Rewrite the rows below as a numbered list, one line per number, leaving out the blank lines.

MATERIAL FOR THE TASK =>
····················
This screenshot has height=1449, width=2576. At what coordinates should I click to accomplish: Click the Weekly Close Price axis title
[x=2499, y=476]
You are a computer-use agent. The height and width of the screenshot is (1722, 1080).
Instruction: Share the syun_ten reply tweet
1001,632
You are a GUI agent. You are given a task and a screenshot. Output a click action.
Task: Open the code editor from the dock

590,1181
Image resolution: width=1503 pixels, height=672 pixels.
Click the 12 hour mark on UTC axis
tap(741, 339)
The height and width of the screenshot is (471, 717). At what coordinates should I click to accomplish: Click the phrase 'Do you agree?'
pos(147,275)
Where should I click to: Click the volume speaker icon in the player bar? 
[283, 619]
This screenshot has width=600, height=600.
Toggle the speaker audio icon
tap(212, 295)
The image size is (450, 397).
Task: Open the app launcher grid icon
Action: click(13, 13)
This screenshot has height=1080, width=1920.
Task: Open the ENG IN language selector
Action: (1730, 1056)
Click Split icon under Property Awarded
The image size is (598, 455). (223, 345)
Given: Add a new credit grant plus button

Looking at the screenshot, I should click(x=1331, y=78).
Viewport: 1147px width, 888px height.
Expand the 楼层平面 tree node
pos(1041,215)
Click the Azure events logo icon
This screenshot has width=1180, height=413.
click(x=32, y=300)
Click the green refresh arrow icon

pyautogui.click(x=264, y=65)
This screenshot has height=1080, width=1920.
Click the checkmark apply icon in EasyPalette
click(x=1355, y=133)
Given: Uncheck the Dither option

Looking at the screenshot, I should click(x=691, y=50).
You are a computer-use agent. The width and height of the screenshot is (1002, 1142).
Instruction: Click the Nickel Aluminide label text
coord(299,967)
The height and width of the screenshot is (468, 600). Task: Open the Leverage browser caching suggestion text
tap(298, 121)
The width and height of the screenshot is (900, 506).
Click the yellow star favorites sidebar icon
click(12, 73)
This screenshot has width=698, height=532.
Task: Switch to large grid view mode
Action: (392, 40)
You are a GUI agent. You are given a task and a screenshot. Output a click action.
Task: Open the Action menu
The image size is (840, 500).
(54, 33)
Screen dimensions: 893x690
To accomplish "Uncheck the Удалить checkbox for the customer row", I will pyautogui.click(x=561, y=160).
····················
COMPLETE OUTPUT =>
1. This screenshot has height=1449, width=2576. At what coordinates should I click to accomplish: Click the Weekly Close Price axis title
2. [x=2499, y=476]
3. You are a computer-use agent. The height and width of the screenshot is (1722, 1080).
4. Instruction: Share the syun_ten reply tweet
5. 1001,632
6. You are a GUI agent. You are given a task and a screenshot. Output a click action.
7. Task: Open the code editor from the dock
8. 590,1181
9. Image resolution: width=1503 pixels, height=672 pixels.
10. Click the 12 hour mark on UTC axis
11. tap(741, 339)
12. The height and width of the screenshot is (471, 717). At what coordinates should I click to accomplish: Click the phrase 'Do you agree?'
13. pos(147,275)
14. Where should I click to: Click the volume speaker icon in the player bar? 
15. [283, 619]
16. This screenshot has width=600, height=600.
17. Toggle the speaker audio icon
18. tap(212, 295)
19. The image size is (450, 397).
20. Task: Open the app launcher grid icon
21. Action: click(13, 13)
22. This screenshot has height=1080, width=1920.
23. Task: Open the ENG IN language selector
24. Action: (1730, 1056)
25. Click Split icon under Property Awarded
26. The image size is (598, 455). (223, 345)
27. Given: Add a new credit grant plus button
28. Looking at the screenshot, I should click(x=1331, y=78).
29. Viewport: 1147px width, 888px height.
30. Expand the 楼层平面 tree node
31. pos(1041,215)
32. Click the Azure events logo icon
33. This screenshot has width=1180, height=413.
34. click(x=32, y=300)
35. Click the green refresh arrow icon
36. pyautogui.click(x=264, y=65)
37. This screenshot has height=1080, width=1920.
38. Click the checkmark apply icon in EasyPalette
39. click(x=1355, y=133)
40. Given: Uncheck the Dither option
41. Looking at the screenshot, I should click(x=691, y=50).
42. You are a computer-use agent. The width and height of the screenshot is (1002, 1142).
43. Instruction: Click the Nickel Aluminide label text
44. coord(299,967)
45. The height and width of the screenshot is (468, 600). Task: Open the Leverage browser caching suggestion text
46. tap(298, 121)
47. The width and height of the screenshot is (900, 506).
48. Click the yellow star favorites sidebar icon
49. click(12, 73)
50. This screenshot has width=698, height=532.
51. Task: Switch to large grid view mode
52. Action: (392, 40)
53. You are a GUI agent. You are given a task and a screenshot. Output a click action.
54. Task: Open the Action menu
55. The image size is (840, 500).
56. (54, 33)
57. Screen dimensions: 893x690
58. To accomplish "Uncheck the Удалить checkbox for the customer row", I will pyautogui.click(x=561, y=160).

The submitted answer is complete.